[Extracted rows]
○ ○ ○

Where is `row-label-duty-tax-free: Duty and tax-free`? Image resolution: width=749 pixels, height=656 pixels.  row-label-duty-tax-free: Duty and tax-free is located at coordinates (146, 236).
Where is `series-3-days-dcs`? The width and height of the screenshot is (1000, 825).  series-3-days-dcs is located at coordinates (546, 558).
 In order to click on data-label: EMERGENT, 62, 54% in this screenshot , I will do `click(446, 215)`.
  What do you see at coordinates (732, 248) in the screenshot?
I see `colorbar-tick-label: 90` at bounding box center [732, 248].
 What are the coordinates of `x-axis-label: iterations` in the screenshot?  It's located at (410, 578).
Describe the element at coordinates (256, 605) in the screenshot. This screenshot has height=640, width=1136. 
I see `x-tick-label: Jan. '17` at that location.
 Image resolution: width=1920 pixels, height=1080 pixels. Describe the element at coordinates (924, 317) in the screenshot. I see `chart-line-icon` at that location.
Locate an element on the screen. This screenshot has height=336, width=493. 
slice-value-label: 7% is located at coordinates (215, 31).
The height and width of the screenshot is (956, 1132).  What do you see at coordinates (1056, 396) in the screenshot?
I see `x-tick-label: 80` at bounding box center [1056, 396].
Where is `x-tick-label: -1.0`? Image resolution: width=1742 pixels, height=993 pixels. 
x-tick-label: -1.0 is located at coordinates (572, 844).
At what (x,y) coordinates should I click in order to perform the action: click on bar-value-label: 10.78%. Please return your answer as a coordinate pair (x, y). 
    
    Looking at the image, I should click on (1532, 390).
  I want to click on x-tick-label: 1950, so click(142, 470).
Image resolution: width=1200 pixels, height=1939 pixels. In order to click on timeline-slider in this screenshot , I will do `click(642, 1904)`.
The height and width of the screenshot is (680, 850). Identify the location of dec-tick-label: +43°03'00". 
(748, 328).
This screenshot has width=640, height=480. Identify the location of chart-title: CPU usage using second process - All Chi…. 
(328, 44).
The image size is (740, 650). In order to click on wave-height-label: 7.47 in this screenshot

○ ○ ○

_Exercise_.
Rewrite the rows from the line containing "Image resolution: width=1200" through the last row, changing "location" to "position" and keeping everything else the same.

_Response for this exercise_.
Image resolution: width=1200 pixels, height=1939 pixels. In order to click on timeline-slider in this screenshot , I will do `click(642, 1904)`.
The height and width of the screenshot is (680, 850). Identify the position of dec-tick-label: +43°03'00". 
(748, 328).
This screenshot has width=640, height=480. Identify the position of chart-title: CPU usage using second process - All Chi…. 
(328, 44).
The image size is (740, 650). In order to click on wave-height-label: 7.47 in this screenshot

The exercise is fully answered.